Authorities Find Neglected Woman's Leg Wound Covered in Maggots...but They Actually May Have Saved Her Life!

"...they were eating the rotting skin that was infected and helping to slow the infection."

It might seem counter-intuitive, but the hundreds of maggots found on an obese Seattle woman's open wound might have actually helped save her.

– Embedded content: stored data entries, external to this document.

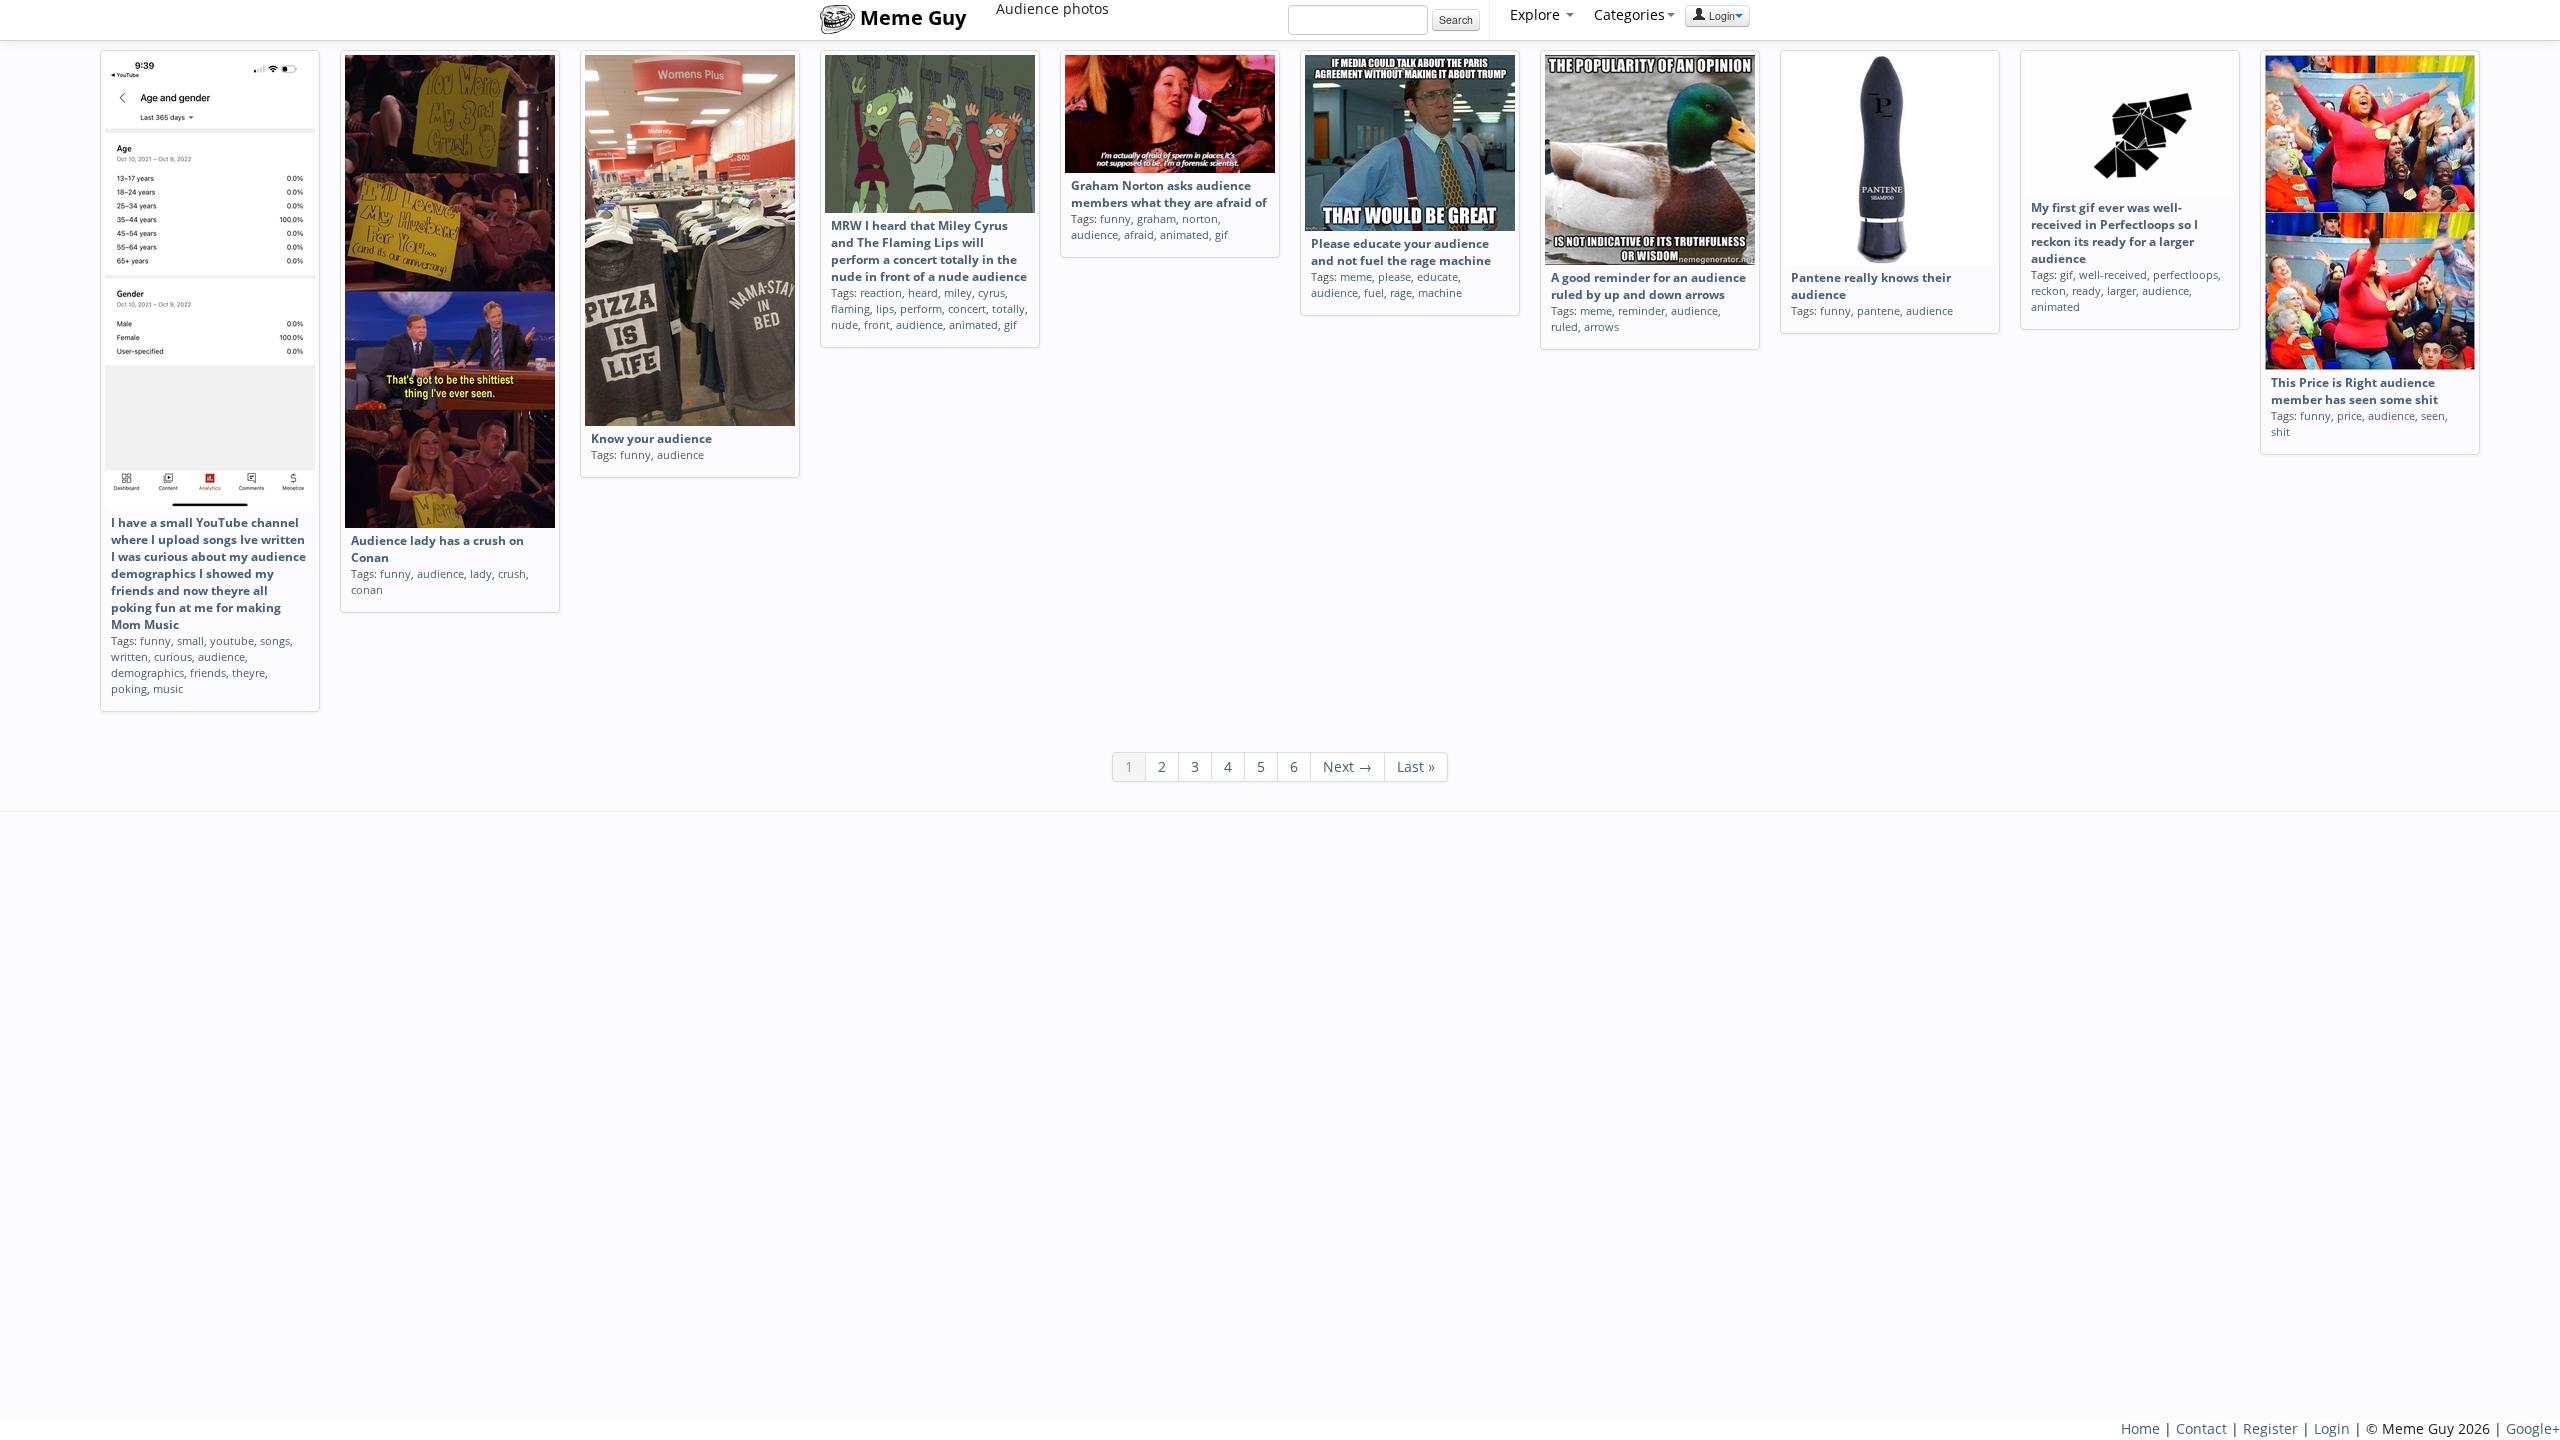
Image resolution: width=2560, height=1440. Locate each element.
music (168, 688)
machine (1440, 292)
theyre (248, 672)
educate (1437, 276)
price (2349, 415)
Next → (1347, 766)
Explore (1537, 14)
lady (481, 573)
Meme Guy (910, 17)
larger (2121, 290)
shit (2280, 431)
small (190, 640)
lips (885, 308)
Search (1456, 19)
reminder (1641, 310)
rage (1401, 292)
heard (923, 292)
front (877, 324)
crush (512, 573)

Seattle Post Intelligencer reported the 70-year-old, 400 pound woman being stuck to her bedsheets by the time authorities arrived, and medics said her wound, which was infected and gangrenous, was about a month old. Her daughter and primary caregiver, Sherrie Morton, has been charged with second-degree criminal mistreatment of a dependent person.

maggots (Image: Shutterstock.com)

A witness in court documents reported seeing the older woman four days before she was rescued, noting the flies in the room and the woman saying her legs were "burning." Seattle PI also reported the witness saying the day the woman was rescued that she “noticed ‘hundreds of maggots’ covering her exposed sores, describing it ‘like a horror movie,’” King County Sheriff's Det. Marylisa Priebe-Olson told the court. It was this witness who convinced Morton something was wrong and to call the authorities.

“The maggots may have helped keep [the woman] alive due to the fact that they were eating the rotting skin that was infected and helping to slow the infection,” Priebe-Olson said of a paramedic's statement, according to court papers.

Maggot therapy (or maggot debridement therapy) is actually a legitimate medical treatment when conducted purposefully in a medical setting. According to a review of the therapy published by the National Institutes of Health, this is an old, primitive method for clearing out wounds of tissue that could impede healthy growth and healing.

"The literature reviewed suggests that further comprehensive research into the mechanisms involved in larval therapy is required to ensure that it may be used to best medical advantage," the paper's abstract states.

Still, even in these conditions Seattle PI reported the woman saying she didn't find anything wrong with the care she had been given in her home. Morton, 46, also expressed to authorities that she felt she had been caring for her mother adequately.

The older woman was taken from the home by paramedics to a local hospital for treatment.